ACTIVITY
Each line below is to be copied exactly; images do not go into the copy.

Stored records

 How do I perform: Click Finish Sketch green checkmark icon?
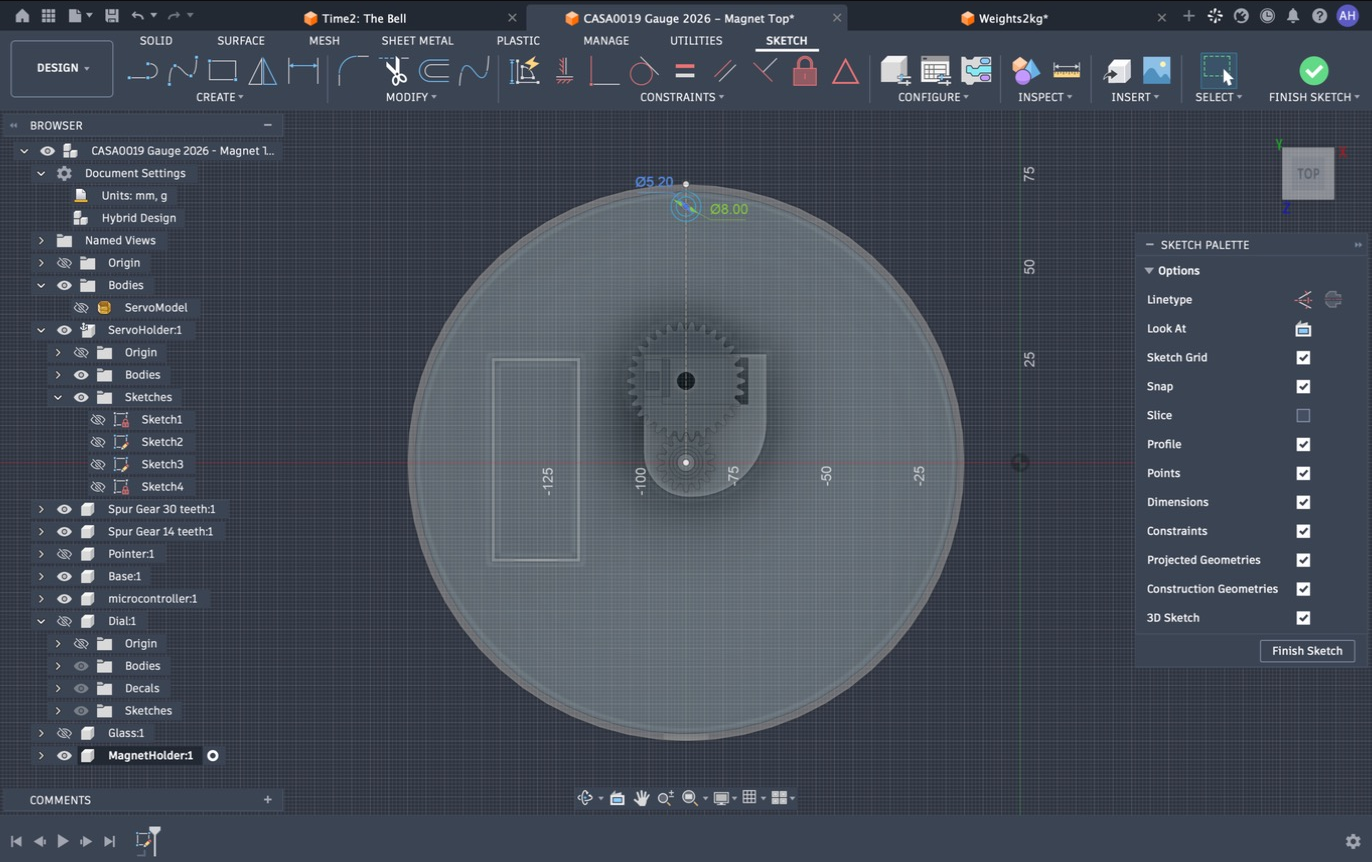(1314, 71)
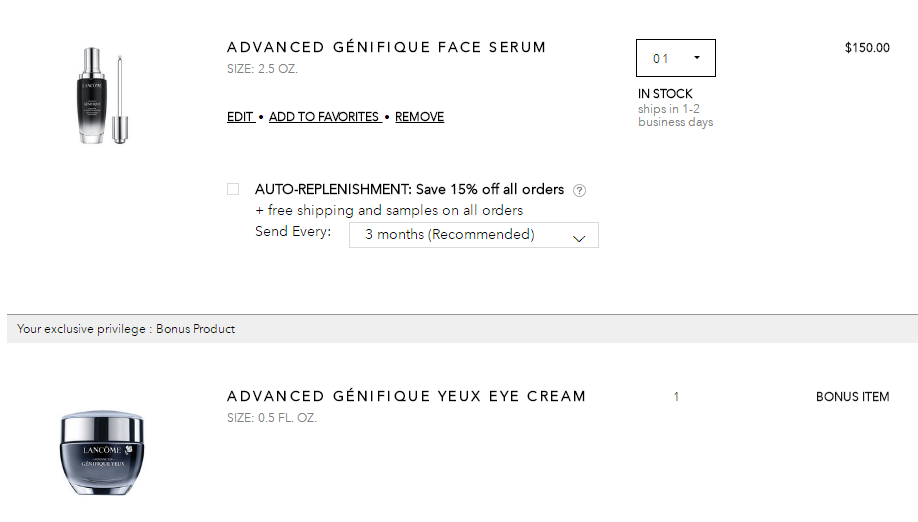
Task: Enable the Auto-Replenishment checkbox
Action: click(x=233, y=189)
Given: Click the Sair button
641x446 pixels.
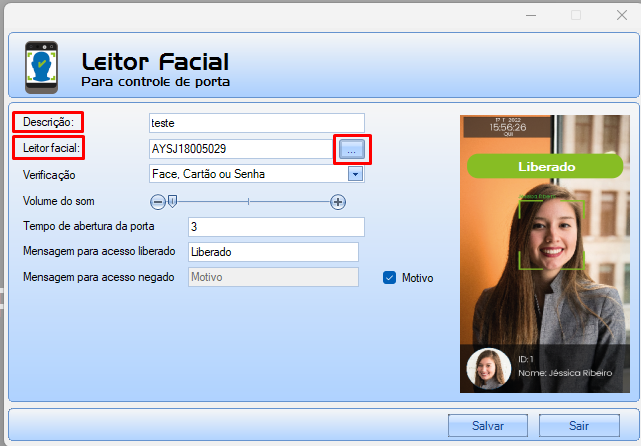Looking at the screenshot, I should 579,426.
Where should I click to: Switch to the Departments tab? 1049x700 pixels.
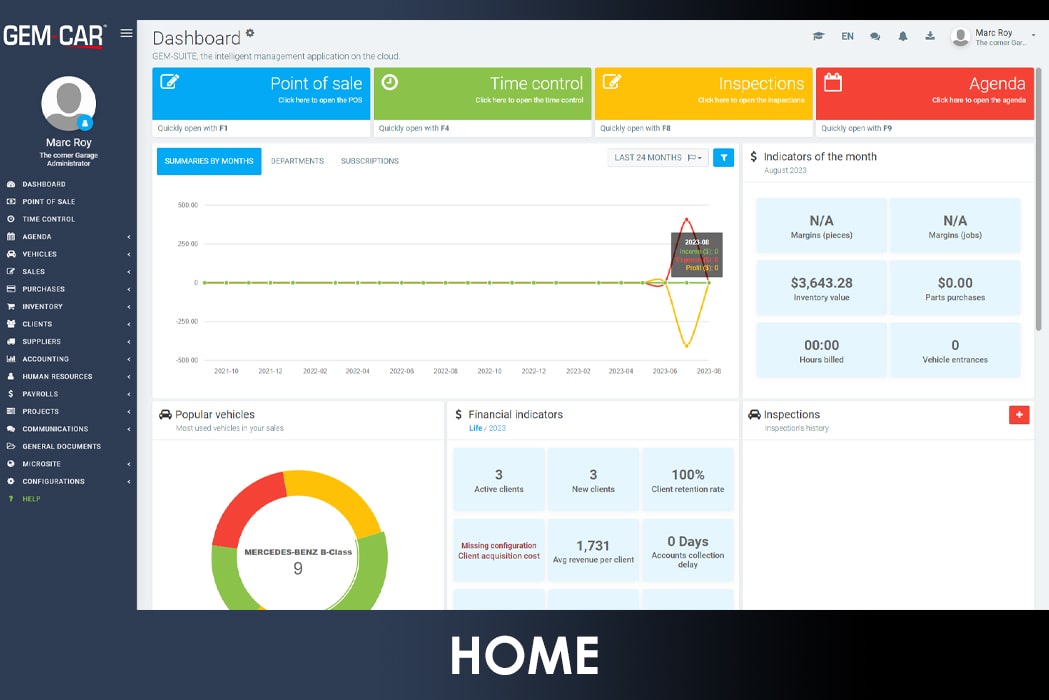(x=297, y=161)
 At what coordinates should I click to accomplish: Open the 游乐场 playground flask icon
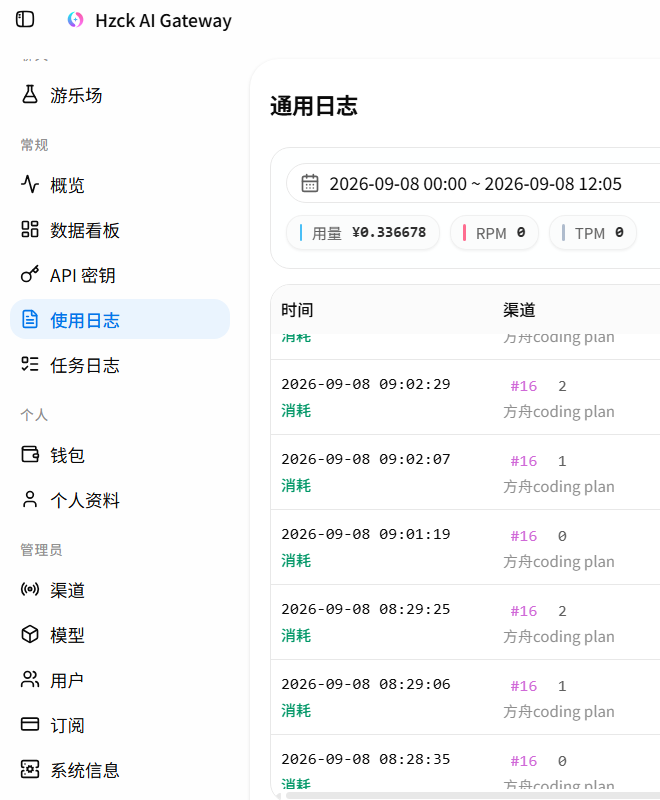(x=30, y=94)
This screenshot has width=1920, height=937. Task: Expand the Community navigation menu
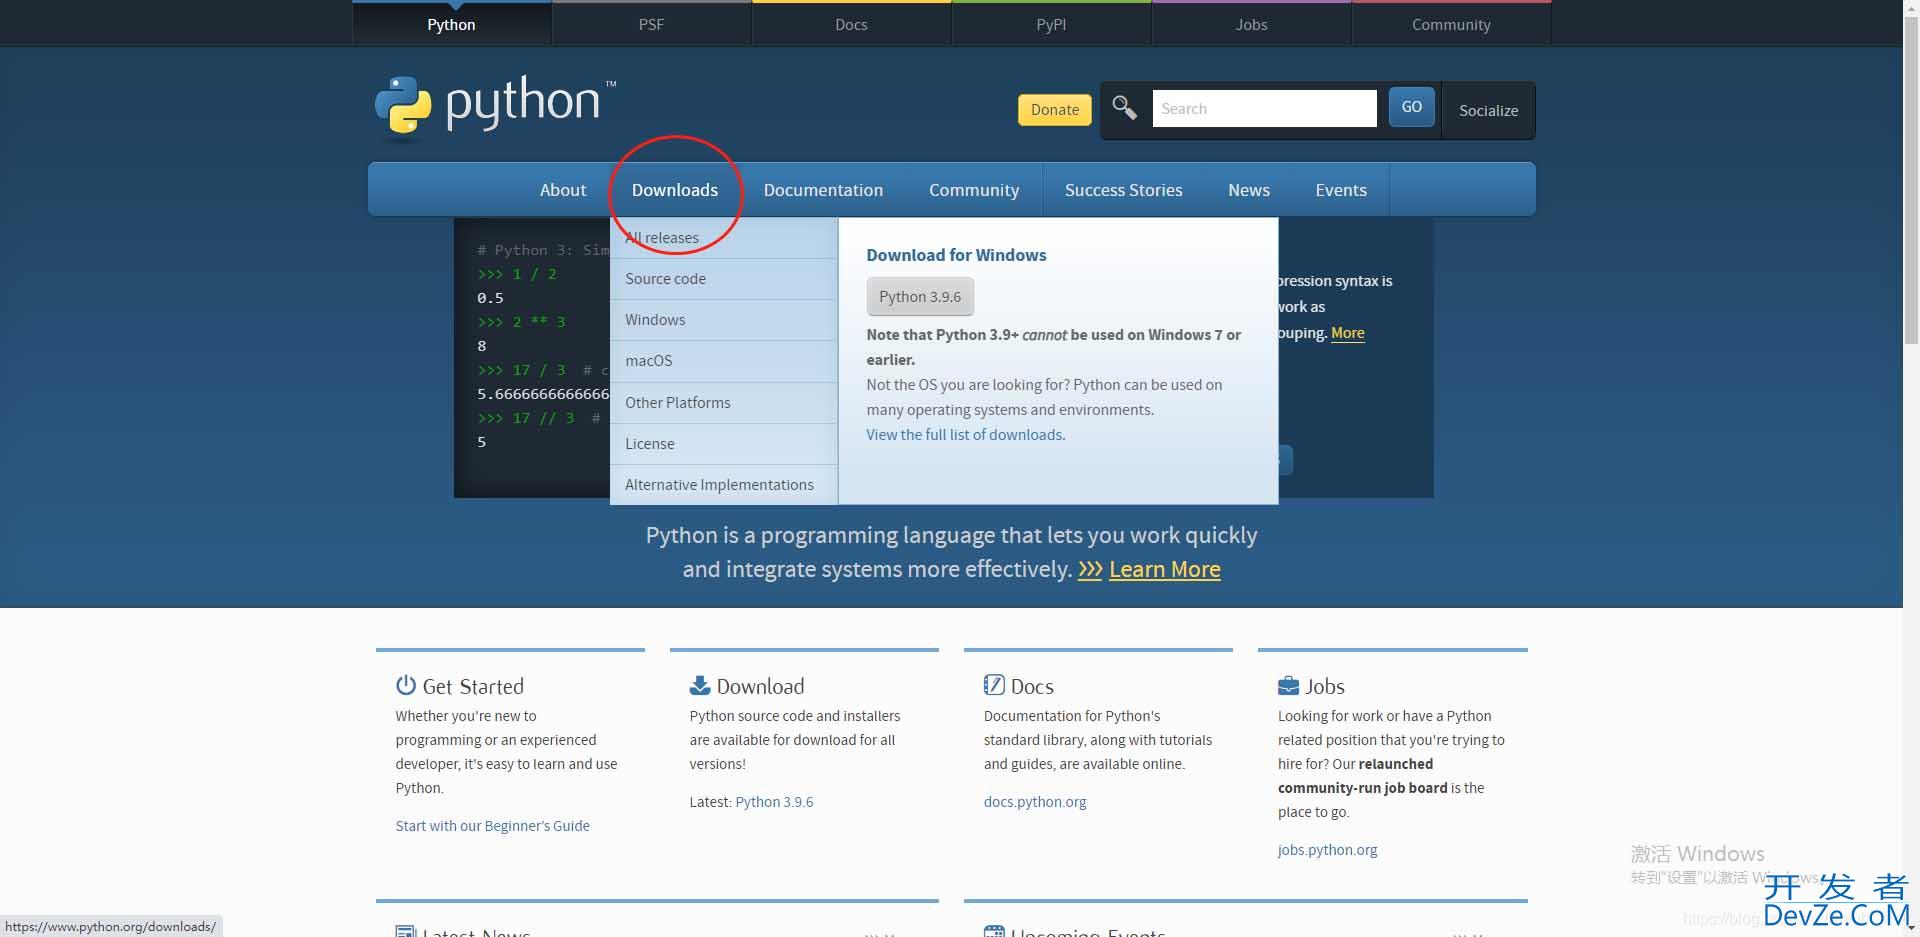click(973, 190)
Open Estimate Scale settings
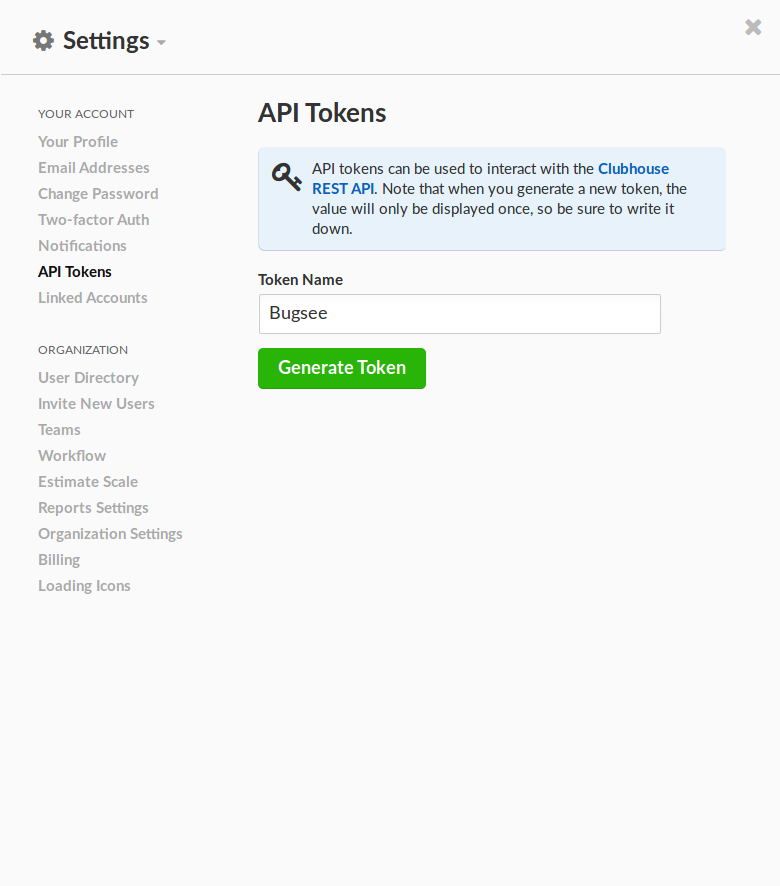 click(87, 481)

REPLY
 How do I perform: Click Finish Sketch green checkmark icon?
(1314, 71)
Task: Enable the Auto-Replenishment checkbox
Action: click(x=233, y=189)
Given: Click the Sair button
641x446 pixels.
Looking at the screenshot, I should 579,426.
Where should I click to: Switch to the Departments tab? 1049x700 pixels.
(x=297, y=161)
 At what coordinates should I click to accomplish: Open the 游乐场 playground flask icon
(x=30, y=94)
This screenshot has width=1920, height=937. Task: Expand the Community navigation menu
click(973, 190)
Open Estimate Scale settings
 click(87, 481)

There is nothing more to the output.